(NBC News) — An upcoming book from journalist Ronan Farrow includes allegations that former “Today” host Matt Lauer raped an NBC colleague while at the 2014 Sochi Olympics.
Variety reported the accusations after reading an advanced copy of “Catch and Kill,” which is not scheduled to hit bookstores until Oct. 15. NBC News has not seen a copy of the book.
Lauer, the long-running face of NBC’s “Today” show, was fired by NBC News on Nov. 29, 2017, after a female colleague made a detailed complaint accusing him of inappropriate sexual behavior during the 2014 Sochi Olympics. The accusation also noted that the alleged behavior continued in the workplace after the Olympics.
In the book, Farrow writes that the woman who made the complaint against the anchor said that Lauer anally raped her in a hotel room while in Russia, according to Variety.
NBC News said in a statement issued after the Variety report, “Matt Lauer’s conduct was appalling, horrific and reprehensible, as we said at the time. That’s why he was fired within 24 hours of us first learning of the complaint. Our hearts break again for our colleague.”
The book identifies the woman as former NBC News employee Brooke Nevils, who NBC had previously not named at her request.
She told Farrow that while in Sochi, she and former “Today” co-anchor Meredith Vieira were having drinks at a hotel bar when they ran into Lauer, who joined them.
The book details Nevils’ account of going to Lauer’s hotel room two times — once to retrieve her press credential, which she said Lauer had taken as a joke, and a second time after he invited her.
Nevils alleges Lauer pushed her against the door and kissed her, before forcing her on the bed and “flipping her over, asking if she liked anal sex,” the book says. Nevils reportedly “said that she declined several times,” according to Variety.
Nevils “was in the midst of telling him she wasn’t interested again when he ‘just did it,'” and it was not consensual, the book reportedly says. Lauer then asked Nevils if she liked it and she told him yes, the booked alleges.

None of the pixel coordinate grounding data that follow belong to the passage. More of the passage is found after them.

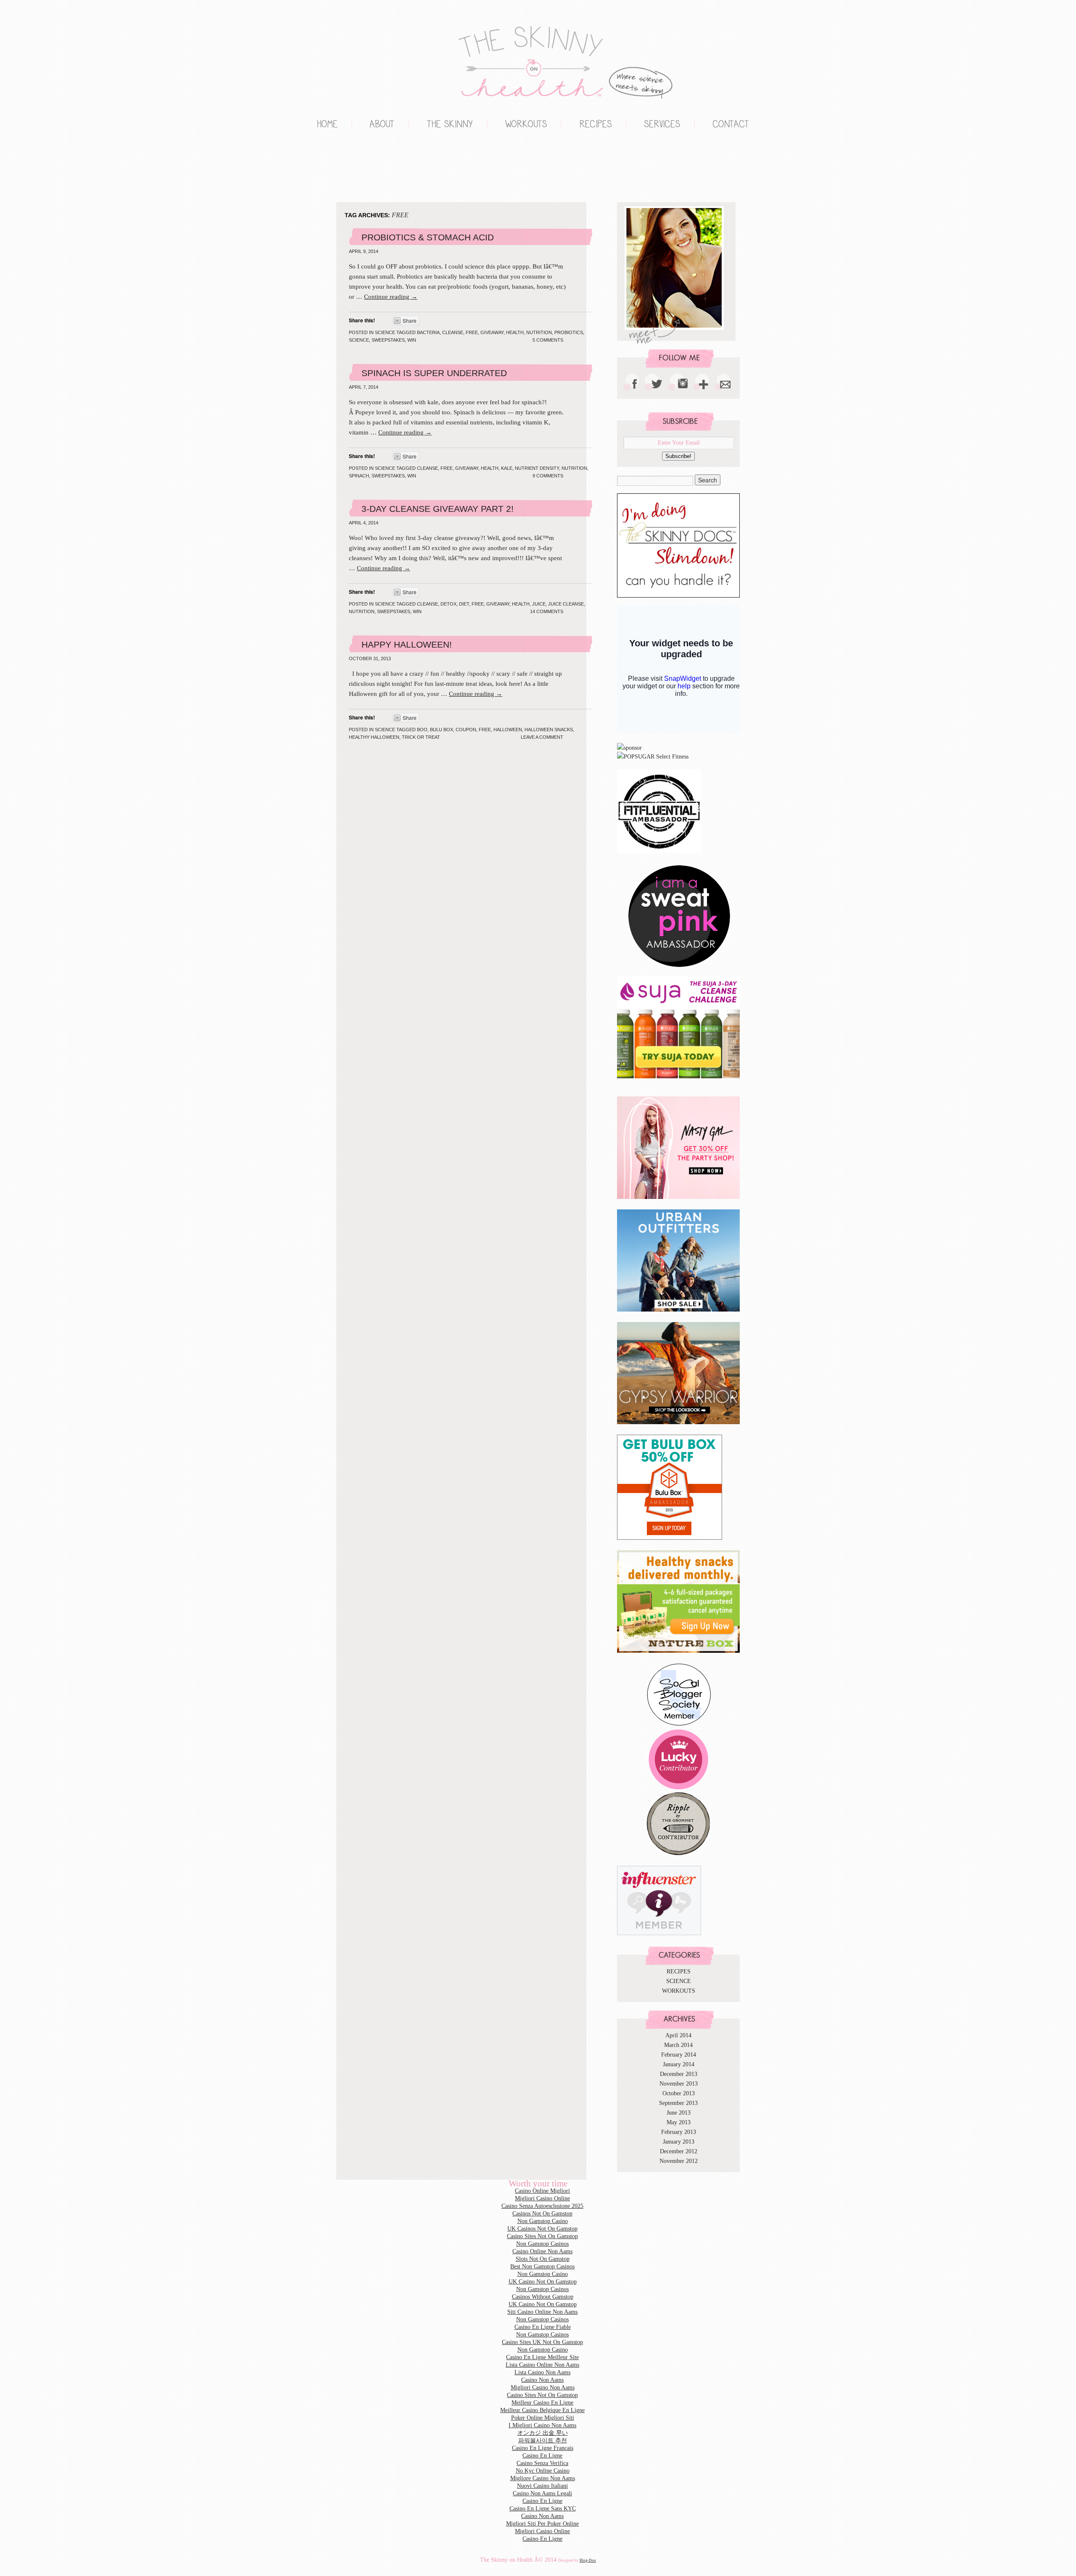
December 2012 (678, 2151)
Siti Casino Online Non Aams (542, 2312)
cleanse (452, 332)
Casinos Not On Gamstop (542, 2213)
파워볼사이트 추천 (542, 2440)
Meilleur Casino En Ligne (542, 2403)
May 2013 (679, 2122)
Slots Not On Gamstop (543, 2259)
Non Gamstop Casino (332, 168)
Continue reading (390, 296)
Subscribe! (678, 456)
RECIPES (679, 1971)
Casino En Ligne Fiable (542, 2327)
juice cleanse (566, 603)
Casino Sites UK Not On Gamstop (542, 2342)
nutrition (539, 332)
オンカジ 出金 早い (542, 2433)
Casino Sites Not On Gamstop (542, 2236)
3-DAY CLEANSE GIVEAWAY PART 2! (437, 509)
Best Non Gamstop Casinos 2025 (382, 168)
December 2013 (678, 2074)
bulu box (441, 729)
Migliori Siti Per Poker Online (542, 2524)
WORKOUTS (678, 1991)
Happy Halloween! (406, 644)
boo (422, 729)
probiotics (568, 332)
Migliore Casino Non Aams (542, 2478)
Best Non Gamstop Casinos (542, 2266)
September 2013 (678, 2103)
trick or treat (421, 737)
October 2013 (678, 2093)
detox (448, 603)
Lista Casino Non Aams (542, 2372)
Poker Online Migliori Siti (542, 2418)
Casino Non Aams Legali (542, 2493)
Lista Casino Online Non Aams (542, 2365)
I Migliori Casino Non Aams (542, 2425)
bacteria (428, 332)
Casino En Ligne (542, 2455)
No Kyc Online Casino (543, 2471)
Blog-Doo (588, 2560)
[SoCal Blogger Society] (678, 1724)
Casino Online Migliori (542, 2191)
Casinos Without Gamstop (542, 2297)
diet (464, 603)
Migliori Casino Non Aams (543, 2387)
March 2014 (678, 2045)
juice (539, 603)
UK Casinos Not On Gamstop (542, 2229)
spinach (359, 475)
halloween (507, 729)
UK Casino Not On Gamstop (543, 2281)
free (472, 332)
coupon (466, 729)
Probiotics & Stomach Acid (427, 237)
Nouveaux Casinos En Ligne (348, 168)
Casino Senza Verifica (542, 2463)
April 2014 (678, 2035)
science (359, 339)
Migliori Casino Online (315, 168)
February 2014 (678, 2055)
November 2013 (678, 2084)
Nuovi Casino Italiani (542, 2486)
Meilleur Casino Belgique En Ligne (542, 2410)
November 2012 (678, 2161)
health (515, 332)
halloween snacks (549, 729)
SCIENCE (385, 332)
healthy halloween (374, 737)
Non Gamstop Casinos (365, 168)
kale (506, 468)
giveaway (492, 332)
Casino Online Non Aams (542, 2251)
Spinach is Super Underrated (434, 373)
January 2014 (678, 2064)
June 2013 (679, 2113)
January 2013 (678, 2142)
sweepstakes (388, 339)
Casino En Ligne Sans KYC (542, 2508)
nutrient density (537, 468)
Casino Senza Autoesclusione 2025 (542, 2206)
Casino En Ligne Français (542, 2448)
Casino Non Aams (542, 2380)
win (411, 339)
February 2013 (678, 2132)
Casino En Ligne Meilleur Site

Nevils told Farrow, according to Variety: “It was nonconsensual in the sense that I was too drunk to consent,” she says. “It was nonconsensual in that I said, multiple times, that I didn’t want to have anal sex.”
Nevils told Farrow she later had other sexual encounters with Lauer. Sources close to Lauer said she sometimes initiated contact, Farrow wrote.
She said she blames herself for those encounters and was terrified of the control Lauer had over her career, according to Variety.
Lauer did not immediately respond to requests for comment. In April 2018, he told the Washington Post:
“I fully acknowledge that I acted inappropriately as a husband, father and principal at NBC. However I want to make it perfectly clear that any allegations or reports of coercive, aggressive or abusive actions on my part, at any time, are absolutely false.”
Vieira and Nevils also did not immediately respond to requests for comment.
The book also reportedly said Nevils went to NBCUniversal human resources with a lawyer at Vieira’s urging in 2017. Lauer was fired the next day.
The book also says that Nevils went on medical leave in 2018 before being paid seven figures and that NBC “proposed a script she would have to read, suggesting that she had left to pursue other endeavors, that she was treated well, and that NBC News was a positive example of sexual harassment,” Variety reported.
In a memo to staff in April 2018, NBC News Chairman Andy Lack said the company’s “highest priority” was to “ensure we have a workplace environment where everyone feels safe and protected.”
“We are absolutely committed to making this a reality—there can be no exception,” he added.
NBCUniversal said in May 2018 that a five-month internal investigation found no evidence that any NBC News, “Today” show leadership, human resources personnel or others in positions of authority were aware of allegations of sexual misconduct made by four women against Lauer before November 2017.
Farrow, who previously worked for NBC News, was among the first journalists to report sexual harassment and misconduct claims against Harvey Weinstein. Farrow started his reporting on Weinstein while at NBC News, and won a Pulitzer for his work on the allegations against powerful men and the attempts to silence survivors that appeared in The New Yorker.
NBC News said in an internal report that Farrow’s draft story on Weinstein contained misstatements and wasn’t ready for broadcast because “there was not a single victim… willing to be identified.” The NBC report added that Farrow’s New Yorker story was published nearly two months after he left NBC News, and five days after The New York Times broke the Weinstein story.